In another recent study published last month (April 6) in the Journal of Neuroscience, a group led by researchers at Yale University found that a different measure of the brain, white matter integrity, did indeed correlate with epigenetic age measured from blood.
In this experiment, researchers analyzed data collected from 628 individuals from Mexican-American families between 23 and 93 years old. Increasing epigenetic age, they found, was associated with a decrease in white matter integrity.
“The effect size that we see is modest, so it’s only one piece of the puzzle,” said Karen Hodgson, a postdoctoral researcher at King’s College London who conducted the study while at Yale University. “I think if you look at the two studies together, [Cole’s and ours], you can see that increasingly, we're tapping into these different biological measures of aging and there's a lot more work to do in terms of understanding how they interact.”
“Both papers combine measures from different fields . . . and I think that's a very good approach to be even more accurate in predicting mortality, neurodegenerative diseases such as Alzheimer's, or cognitive decline in the elderly,” Katja Franke, a postdoctoral researcher at the University Hospital of Jena who was not involved in either study, told The Scientist. However, she added, “I think it should be stated very clearly that these biomarkers are not specific for mortality or any diseases—it’s just a way to measure how your DNA and your lifestyle is forming your biological age or brain age. Aging is very individual.”

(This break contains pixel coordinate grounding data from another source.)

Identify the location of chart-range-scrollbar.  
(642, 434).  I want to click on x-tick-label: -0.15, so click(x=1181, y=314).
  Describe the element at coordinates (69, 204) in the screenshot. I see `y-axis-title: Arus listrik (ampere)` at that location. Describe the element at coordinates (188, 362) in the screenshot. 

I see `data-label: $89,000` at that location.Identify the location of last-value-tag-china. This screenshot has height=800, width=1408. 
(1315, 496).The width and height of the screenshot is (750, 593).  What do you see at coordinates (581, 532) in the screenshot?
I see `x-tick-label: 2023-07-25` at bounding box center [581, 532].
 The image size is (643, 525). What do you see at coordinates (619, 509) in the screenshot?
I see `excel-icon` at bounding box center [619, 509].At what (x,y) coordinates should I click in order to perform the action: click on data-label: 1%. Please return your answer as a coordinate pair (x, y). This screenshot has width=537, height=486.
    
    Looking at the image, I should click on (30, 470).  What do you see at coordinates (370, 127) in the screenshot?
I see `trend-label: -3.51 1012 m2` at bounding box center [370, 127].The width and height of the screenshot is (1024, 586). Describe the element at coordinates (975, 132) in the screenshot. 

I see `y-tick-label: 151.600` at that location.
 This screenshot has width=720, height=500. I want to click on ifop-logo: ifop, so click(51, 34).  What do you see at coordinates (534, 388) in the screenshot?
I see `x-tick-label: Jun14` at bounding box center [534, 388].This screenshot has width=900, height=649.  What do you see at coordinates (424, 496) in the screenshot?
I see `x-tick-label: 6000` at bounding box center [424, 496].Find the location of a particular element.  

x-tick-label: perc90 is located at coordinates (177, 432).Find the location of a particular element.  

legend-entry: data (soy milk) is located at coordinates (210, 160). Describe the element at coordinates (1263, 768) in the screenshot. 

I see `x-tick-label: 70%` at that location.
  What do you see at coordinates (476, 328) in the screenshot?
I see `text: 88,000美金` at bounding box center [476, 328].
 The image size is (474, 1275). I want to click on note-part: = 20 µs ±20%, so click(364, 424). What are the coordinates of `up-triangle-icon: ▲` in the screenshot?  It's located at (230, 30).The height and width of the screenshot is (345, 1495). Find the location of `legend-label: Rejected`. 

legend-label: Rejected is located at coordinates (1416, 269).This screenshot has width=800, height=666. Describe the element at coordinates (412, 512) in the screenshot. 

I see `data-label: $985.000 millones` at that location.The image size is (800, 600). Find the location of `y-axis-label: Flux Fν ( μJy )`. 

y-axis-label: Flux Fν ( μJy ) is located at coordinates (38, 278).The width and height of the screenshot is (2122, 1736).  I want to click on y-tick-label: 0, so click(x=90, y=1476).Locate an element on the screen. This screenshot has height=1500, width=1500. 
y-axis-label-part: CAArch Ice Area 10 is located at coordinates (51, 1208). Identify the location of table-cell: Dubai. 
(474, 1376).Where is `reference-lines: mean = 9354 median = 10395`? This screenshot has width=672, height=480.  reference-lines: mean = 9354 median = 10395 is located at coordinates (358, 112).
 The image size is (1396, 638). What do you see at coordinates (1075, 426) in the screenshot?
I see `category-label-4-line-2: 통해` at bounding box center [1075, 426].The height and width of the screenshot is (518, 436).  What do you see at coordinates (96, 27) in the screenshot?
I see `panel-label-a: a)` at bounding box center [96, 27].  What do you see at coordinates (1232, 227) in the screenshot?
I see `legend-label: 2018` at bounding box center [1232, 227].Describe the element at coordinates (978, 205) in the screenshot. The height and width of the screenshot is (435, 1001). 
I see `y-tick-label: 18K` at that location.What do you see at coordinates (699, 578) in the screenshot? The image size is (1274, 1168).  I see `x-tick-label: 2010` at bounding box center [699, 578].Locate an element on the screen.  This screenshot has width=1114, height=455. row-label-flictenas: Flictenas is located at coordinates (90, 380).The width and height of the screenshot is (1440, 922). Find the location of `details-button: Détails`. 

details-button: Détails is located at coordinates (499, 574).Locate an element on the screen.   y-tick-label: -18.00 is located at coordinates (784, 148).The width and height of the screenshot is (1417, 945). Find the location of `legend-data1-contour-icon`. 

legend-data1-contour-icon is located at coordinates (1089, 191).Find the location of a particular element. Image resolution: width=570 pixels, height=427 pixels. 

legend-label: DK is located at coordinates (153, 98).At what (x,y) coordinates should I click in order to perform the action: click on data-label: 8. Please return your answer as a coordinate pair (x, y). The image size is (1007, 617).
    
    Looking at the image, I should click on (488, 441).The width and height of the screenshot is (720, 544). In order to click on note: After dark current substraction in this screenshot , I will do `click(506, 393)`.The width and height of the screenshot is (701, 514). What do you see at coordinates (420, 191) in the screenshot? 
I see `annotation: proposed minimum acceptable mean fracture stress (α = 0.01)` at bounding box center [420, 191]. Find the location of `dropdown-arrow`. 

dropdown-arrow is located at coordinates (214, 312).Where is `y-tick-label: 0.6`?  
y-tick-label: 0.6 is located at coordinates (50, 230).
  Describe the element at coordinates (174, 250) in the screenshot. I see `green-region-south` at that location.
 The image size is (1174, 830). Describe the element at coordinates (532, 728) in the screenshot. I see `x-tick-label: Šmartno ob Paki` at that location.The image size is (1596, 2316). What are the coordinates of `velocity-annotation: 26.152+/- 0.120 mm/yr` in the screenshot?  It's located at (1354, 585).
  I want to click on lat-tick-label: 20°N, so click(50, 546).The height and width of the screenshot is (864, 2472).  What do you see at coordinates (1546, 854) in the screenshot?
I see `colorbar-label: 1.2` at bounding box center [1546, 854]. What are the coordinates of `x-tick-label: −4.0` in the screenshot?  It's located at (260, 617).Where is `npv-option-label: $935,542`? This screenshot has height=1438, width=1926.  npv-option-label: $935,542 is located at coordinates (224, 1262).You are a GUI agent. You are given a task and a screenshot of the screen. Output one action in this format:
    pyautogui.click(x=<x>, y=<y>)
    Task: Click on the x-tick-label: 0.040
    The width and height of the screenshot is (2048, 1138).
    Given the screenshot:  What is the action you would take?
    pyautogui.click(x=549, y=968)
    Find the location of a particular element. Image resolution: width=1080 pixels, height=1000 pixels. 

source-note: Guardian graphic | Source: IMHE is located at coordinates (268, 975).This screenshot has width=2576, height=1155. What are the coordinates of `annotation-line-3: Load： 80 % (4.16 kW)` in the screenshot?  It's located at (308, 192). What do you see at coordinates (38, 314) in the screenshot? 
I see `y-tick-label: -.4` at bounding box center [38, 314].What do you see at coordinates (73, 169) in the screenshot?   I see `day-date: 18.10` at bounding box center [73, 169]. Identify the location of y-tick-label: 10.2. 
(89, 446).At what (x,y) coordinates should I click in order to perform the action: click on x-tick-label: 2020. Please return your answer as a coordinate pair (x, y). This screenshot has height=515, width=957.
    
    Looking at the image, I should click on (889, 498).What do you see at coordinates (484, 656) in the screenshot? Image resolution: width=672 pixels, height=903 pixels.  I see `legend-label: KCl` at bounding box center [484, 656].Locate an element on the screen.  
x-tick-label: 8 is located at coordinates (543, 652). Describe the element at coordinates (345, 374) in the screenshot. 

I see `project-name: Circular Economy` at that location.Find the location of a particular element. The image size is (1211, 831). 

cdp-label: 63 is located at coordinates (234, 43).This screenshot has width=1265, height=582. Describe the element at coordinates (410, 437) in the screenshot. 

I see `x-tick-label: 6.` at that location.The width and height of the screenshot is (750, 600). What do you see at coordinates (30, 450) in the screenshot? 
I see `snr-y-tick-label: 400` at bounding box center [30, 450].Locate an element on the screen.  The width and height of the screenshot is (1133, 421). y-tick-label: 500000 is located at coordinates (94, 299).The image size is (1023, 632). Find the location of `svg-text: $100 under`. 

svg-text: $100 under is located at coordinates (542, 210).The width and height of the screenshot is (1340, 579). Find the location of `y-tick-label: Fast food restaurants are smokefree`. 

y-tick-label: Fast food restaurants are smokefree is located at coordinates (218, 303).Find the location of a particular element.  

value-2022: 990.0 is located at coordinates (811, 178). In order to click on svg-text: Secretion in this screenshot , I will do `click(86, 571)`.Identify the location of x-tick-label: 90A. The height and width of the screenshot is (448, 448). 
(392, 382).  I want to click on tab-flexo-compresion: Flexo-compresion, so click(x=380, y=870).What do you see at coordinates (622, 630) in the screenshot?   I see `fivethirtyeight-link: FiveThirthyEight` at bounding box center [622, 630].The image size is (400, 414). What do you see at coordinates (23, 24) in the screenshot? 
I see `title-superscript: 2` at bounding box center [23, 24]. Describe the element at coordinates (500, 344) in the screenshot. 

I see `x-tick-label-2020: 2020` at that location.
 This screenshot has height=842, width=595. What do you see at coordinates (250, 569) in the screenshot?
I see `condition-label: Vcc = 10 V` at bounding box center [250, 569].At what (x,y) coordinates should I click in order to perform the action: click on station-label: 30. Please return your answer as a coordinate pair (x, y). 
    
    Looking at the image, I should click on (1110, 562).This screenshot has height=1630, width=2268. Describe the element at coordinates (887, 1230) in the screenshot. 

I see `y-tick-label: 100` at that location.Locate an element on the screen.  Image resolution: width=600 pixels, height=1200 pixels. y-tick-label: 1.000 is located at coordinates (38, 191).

“I think these are both exciting pieces of work,” said Dan Belsky, a professor of medicine at Duke University who was not involved in Cole’s or Hodgson’s projects on brain age. “They are most exciting to me in the further illustration of connections between aging across systems in the body.”
While the biomarkers of aging might be of limited use in the clinic, at least for now, scientists see these as useful tools for studying anti-aging therapeutics. There are a number of candidate inventions to slow aging, said Brian Kennedy, a professor at the Buck Institute for Research on Aging in San Francisco. “We need ways to measure whether these interventions are working, and having biomarkers is critical for that.”
Some researchers, including Horvath, are working on developing epigenetic clocks of animal aging to use in preclinical studies. Last month, researchers at the European Molecular Biology Laboratory’s European Bioinformatics Institute published a multi-tissue epigenetic clock for mice, which included the brain.
These tools may ultimately also help scientists comprehend the process of aging itself. “If you can see both who's at risk of aging or dying sooner, but also, if you know who has aged badly, you can figure out what's different about them that caused that,” Cole said.